**PROBLEM TO WORK ON:** Among the entries below, find all lines that include "question" and copy them.

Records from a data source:

^^^^

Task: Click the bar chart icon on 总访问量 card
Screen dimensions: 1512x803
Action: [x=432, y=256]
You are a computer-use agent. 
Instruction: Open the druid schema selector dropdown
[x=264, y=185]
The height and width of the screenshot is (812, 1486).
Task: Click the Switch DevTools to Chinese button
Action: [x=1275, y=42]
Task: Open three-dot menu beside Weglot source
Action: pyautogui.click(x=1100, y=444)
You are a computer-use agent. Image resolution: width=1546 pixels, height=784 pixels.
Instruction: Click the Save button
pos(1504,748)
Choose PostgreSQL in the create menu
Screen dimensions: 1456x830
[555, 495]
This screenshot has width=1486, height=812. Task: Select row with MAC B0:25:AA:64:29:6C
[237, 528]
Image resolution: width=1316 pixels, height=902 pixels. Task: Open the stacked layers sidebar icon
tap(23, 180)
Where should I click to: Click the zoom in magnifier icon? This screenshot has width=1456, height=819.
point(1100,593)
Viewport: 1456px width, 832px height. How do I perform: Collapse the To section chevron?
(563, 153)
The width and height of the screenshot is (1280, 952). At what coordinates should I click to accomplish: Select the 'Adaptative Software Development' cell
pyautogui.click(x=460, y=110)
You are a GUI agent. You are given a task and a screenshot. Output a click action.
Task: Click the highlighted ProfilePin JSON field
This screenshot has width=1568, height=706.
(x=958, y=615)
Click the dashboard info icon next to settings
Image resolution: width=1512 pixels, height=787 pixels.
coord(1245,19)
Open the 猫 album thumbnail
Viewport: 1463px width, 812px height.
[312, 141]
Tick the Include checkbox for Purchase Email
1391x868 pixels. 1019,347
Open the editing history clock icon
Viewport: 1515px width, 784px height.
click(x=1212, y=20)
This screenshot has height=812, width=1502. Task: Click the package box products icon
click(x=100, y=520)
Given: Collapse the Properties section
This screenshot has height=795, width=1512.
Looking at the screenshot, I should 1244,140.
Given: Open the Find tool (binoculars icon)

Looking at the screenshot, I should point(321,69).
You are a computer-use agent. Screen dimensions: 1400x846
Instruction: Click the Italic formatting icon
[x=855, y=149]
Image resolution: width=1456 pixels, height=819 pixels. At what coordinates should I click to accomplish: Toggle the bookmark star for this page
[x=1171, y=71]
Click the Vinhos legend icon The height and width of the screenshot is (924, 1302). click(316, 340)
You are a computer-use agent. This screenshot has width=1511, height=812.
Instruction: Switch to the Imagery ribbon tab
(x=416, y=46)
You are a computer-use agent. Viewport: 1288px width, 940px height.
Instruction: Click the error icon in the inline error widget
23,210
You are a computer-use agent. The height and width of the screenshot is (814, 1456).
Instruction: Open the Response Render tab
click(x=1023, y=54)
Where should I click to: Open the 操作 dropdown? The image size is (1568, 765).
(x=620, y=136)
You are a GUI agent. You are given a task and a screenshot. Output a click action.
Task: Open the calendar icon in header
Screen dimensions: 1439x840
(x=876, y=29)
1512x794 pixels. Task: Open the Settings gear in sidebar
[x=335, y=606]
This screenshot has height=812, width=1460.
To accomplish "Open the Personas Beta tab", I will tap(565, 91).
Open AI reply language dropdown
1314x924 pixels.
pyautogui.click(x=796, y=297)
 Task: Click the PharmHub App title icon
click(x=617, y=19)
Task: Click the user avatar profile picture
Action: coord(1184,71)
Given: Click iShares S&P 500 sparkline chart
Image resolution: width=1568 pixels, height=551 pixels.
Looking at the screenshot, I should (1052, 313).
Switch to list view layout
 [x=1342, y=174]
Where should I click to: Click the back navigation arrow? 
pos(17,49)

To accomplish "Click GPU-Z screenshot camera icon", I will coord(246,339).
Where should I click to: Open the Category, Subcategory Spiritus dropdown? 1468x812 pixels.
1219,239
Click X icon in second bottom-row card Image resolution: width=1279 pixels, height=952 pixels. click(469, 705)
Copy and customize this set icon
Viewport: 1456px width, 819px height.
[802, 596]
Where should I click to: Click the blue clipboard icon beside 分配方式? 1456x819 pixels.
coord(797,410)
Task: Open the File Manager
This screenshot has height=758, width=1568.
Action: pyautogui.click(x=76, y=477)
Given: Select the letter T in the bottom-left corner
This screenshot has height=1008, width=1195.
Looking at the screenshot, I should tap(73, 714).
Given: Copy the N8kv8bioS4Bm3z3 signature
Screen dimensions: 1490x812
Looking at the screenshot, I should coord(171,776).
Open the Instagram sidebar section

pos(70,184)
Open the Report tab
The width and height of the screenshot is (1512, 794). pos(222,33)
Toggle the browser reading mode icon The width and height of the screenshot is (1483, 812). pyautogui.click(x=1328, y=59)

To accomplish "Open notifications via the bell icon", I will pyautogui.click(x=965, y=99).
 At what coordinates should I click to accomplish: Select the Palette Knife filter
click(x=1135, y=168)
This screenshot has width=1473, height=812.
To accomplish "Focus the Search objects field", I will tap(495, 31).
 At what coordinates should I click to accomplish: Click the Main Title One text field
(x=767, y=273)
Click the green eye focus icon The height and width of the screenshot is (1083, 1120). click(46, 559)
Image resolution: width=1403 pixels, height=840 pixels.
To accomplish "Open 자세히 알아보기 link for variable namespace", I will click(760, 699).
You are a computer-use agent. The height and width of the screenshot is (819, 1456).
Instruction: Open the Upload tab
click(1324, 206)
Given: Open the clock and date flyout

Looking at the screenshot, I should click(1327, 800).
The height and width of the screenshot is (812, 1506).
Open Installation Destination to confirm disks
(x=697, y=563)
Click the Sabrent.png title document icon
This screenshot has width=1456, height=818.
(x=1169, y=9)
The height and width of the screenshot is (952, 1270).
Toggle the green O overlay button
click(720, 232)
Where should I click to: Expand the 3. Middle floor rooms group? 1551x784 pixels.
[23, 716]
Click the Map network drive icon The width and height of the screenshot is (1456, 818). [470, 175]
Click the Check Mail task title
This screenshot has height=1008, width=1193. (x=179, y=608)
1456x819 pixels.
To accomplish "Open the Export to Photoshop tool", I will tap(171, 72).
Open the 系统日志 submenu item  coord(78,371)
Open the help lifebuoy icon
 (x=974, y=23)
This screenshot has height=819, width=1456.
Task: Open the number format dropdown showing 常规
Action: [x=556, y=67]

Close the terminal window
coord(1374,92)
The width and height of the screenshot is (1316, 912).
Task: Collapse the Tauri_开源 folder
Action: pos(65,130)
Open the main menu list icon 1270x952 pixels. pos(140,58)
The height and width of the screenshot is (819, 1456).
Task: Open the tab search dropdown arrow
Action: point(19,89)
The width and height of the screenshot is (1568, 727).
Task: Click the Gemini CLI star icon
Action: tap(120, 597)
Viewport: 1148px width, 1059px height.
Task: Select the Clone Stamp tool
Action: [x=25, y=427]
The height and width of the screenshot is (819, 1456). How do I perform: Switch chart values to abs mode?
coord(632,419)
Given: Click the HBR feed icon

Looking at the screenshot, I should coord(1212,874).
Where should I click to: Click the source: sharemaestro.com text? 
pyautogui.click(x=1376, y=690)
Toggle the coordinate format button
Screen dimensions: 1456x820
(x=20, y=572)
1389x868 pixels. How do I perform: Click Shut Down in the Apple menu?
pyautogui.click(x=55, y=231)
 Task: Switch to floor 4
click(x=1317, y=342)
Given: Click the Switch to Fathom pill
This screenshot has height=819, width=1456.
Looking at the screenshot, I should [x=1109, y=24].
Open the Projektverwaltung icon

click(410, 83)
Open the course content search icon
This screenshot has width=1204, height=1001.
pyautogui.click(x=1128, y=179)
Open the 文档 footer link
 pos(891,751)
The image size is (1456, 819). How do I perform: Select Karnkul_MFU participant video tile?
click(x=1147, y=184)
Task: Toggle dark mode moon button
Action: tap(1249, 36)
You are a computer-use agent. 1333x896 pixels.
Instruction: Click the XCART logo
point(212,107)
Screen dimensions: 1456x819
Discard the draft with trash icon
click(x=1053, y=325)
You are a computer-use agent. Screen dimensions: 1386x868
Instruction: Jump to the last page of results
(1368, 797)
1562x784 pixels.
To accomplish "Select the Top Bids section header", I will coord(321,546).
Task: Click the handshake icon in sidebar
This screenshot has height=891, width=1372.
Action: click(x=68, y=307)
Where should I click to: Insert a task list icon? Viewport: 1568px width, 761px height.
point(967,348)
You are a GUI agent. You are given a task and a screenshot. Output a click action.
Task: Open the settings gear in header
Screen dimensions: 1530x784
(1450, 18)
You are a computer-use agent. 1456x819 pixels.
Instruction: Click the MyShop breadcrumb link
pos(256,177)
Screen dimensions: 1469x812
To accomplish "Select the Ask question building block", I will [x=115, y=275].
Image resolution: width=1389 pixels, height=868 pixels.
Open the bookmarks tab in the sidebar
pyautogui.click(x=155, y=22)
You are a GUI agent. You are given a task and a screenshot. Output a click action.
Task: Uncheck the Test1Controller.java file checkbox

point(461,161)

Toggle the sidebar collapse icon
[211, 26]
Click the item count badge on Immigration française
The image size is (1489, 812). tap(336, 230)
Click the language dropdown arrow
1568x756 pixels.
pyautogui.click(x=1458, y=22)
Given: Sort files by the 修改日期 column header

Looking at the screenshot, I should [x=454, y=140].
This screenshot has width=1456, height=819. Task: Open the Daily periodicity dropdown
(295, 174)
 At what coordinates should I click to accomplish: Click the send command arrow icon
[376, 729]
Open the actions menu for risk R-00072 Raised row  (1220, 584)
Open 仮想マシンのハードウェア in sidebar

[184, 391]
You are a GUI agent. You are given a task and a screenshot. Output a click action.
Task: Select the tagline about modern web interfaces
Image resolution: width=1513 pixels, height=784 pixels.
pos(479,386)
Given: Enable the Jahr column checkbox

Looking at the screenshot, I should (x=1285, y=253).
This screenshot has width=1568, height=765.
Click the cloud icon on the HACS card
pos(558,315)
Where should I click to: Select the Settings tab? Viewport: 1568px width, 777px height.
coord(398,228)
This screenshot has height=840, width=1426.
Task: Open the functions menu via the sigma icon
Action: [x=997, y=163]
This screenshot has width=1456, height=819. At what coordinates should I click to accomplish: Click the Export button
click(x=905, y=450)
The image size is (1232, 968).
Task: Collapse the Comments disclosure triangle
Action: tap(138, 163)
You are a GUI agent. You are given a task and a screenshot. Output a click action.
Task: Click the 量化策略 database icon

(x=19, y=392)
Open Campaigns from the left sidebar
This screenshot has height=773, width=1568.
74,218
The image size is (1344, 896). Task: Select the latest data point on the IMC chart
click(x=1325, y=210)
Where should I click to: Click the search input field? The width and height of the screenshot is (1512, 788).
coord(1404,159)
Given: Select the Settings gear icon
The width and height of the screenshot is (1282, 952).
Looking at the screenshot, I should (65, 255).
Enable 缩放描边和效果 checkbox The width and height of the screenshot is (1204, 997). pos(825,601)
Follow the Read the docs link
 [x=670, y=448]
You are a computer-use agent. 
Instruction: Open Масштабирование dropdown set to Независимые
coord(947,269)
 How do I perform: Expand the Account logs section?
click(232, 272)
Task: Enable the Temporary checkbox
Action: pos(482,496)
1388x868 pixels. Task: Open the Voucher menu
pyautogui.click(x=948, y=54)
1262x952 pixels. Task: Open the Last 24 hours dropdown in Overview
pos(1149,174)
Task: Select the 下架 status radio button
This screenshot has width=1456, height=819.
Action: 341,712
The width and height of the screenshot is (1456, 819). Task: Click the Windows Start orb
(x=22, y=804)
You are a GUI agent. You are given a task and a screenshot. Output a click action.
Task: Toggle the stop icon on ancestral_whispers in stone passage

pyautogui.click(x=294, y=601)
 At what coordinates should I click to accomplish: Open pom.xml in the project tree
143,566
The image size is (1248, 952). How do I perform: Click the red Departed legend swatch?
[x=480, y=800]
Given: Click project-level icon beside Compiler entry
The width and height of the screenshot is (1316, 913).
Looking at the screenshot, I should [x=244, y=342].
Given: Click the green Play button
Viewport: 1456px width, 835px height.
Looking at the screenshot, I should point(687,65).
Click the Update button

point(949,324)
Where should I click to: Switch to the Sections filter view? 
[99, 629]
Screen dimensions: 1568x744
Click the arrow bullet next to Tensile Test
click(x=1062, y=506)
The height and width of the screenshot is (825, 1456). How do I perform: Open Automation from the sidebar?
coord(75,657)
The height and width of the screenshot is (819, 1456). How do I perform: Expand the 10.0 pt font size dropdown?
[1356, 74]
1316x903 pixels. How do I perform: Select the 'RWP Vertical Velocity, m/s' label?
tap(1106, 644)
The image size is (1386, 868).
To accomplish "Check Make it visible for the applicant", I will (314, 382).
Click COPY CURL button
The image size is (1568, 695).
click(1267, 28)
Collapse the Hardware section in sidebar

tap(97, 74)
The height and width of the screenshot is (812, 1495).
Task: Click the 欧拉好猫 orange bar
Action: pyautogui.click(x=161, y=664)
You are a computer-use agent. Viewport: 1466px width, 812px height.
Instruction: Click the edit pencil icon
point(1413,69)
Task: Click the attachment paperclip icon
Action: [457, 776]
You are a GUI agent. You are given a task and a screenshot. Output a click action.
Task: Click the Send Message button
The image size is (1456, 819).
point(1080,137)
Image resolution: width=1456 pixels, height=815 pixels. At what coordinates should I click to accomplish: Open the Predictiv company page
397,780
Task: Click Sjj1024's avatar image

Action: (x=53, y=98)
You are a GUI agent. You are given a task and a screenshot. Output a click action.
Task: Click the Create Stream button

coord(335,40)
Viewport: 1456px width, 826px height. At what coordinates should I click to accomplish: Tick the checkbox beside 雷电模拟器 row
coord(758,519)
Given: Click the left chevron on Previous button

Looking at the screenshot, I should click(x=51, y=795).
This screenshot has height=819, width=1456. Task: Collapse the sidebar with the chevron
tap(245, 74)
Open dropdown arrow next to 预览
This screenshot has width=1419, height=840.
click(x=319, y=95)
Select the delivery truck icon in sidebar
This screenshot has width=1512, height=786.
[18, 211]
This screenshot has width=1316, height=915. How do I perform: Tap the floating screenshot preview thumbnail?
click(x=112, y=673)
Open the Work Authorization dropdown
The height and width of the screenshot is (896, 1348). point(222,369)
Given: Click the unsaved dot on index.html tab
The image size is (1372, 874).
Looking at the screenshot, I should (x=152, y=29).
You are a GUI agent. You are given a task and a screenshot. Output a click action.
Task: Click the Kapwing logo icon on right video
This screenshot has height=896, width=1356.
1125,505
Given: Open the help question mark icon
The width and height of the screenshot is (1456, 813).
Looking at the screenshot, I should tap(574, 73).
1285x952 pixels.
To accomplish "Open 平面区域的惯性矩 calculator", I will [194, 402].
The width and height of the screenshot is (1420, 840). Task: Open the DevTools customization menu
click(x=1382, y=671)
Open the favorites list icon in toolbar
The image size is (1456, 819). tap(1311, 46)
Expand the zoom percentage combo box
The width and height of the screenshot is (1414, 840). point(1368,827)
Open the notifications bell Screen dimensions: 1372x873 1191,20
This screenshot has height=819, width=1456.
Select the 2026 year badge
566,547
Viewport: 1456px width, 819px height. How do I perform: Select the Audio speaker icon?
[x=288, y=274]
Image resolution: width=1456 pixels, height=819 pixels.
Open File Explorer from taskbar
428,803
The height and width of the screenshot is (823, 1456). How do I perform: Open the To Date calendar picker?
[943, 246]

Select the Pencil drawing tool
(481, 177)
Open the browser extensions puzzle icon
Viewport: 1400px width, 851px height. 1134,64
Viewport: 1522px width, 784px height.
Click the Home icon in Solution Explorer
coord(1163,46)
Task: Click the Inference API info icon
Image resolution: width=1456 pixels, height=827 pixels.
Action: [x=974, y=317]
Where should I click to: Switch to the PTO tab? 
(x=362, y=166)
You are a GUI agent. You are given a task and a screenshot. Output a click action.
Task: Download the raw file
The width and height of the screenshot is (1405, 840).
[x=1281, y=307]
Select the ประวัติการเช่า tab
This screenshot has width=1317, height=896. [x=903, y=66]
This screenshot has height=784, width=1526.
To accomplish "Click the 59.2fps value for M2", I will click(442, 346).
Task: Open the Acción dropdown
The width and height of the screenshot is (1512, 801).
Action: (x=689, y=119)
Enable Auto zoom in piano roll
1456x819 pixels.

^^^^

**RESPONSE:**
To accomplish "Select the Ask question building block", I will [x=115, y=275].
Given: Open the help question mark icon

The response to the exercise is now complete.